(ABOUT THIS TASK):
Look below for the line containing "The image size is (1456, 819)."; from there, print each line exactly up to and including the line containing "Given: Click the copy cells icon", and stop.

(EXTRACTED RECORDS):

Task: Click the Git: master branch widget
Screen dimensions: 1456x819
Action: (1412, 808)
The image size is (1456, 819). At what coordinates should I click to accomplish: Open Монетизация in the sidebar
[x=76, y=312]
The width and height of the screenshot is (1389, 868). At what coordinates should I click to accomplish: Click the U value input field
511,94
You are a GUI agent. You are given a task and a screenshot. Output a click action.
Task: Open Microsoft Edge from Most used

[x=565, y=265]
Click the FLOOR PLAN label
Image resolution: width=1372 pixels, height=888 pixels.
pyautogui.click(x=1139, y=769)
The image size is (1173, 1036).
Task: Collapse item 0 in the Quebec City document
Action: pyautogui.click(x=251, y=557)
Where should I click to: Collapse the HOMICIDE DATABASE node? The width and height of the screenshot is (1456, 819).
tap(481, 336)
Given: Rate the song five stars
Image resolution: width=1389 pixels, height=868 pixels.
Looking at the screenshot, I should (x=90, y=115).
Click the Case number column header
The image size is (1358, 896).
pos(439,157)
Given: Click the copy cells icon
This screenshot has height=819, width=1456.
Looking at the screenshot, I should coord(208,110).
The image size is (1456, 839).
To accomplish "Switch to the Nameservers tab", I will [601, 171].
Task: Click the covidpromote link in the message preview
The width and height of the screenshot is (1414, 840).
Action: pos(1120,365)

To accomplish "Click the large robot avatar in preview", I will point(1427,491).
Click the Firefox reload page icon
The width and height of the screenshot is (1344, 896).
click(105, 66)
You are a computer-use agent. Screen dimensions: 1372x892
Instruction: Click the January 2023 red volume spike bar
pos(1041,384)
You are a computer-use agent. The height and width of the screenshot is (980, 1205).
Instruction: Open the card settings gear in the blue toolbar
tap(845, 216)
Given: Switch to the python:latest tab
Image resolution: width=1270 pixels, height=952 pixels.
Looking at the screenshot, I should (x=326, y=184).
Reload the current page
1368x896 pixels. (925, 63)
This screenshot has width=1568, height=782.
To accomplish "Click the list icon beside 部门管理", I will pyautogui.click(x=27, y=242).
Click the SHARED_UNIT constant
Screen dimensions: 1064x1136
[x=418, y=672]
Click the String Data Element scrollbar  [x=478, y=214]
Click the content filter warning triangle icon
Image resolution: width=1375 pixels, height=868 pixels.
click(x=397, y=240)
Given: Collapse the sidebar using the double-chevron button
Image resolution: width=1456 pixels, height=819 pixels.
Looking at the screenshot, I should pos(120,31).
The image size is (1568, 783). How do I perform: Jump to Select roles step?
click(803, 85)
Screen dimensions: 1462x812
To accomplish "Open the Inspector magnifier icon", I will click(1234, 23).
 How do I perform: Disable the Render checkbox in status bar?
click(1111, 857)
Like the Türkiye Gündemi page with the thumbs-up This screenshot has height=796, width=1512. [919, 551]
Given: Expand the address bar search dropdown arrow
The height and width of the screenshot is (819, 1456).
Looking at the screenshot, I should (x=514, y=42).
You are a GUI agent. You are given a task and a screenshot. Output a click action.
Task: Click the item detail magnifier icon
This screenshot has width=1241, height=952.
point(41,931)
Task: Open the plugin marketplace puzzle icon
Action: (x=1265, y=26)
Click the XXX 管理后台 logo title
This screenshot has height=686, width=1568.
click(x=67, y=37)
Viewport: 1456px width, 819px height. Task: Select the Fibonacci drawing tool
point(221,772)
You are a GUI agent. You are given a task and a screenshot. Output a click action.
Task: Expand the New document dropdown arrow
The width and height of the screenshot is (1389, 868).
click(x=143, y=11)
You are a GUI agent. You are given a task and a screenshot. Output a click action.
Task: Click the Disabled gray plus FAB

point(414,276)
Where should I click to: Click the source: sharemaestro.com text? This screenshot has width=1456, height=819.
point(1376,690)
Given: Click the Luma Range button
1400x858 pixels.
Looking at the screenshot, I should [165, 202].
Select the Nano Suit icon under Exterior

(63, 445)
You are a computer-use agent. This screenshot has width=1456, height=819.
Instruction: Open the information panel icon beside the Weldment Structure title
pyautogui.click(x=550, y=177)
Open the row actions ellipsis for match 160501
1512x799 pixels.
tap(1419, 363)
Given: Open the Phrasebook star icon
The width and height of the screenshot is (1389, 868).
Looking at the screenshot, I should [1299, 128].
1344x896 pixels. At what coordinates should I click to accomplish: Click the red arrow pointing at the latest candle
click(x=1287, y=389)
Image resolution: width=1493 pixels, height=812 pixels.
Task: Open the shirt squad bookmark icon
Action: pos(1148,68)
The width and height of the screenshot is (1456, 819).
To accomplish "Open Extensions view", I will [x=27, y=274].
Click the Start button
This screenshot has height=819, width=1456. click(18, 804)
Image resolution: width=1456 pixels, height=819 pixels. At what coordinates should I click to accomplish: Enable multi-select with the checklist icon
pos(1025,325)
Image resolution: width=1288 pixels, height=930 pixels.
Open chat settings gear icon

(EXPECTED ANSWER):
The image size is (1456, 819). At what coordinates should I click to accomplish: Open Монетизация in the sidebar
[x=76, y=312]
The width and height of the screenshot is (1389, 868). At what coordinates should I click to accomplish: Click the U value input field
511,94
You are a GUI agent. You are given a task and a screenshot. Output a click action.
Task: Open Microsoft Edge from Most used

[x=565, y=265]
Click the FLOOR PLAN label
Image resolution: width=1372 pixels, height=888 pixels.
pyautogui.click(x=1139, y=769)
The image size is (1173, 1036).
Task: Collapse item 0 in the Quebec City document
Action: pyautogui.click(x=251, y=557)
Where should I click to: Collapse the HOMICIDE DATABASE node? The width and height of the screenshot is (1456, 819).
tap(481, 336)
Given: Rate the song five stars
Image resolution: width=1389 pixels, height=868 pixels.
Looking at the screenshot, I should (x=90, y=115).
Click the Case number column header
The image size is (1358, 896).
pos(439,157)
Given: Click the copy cells icon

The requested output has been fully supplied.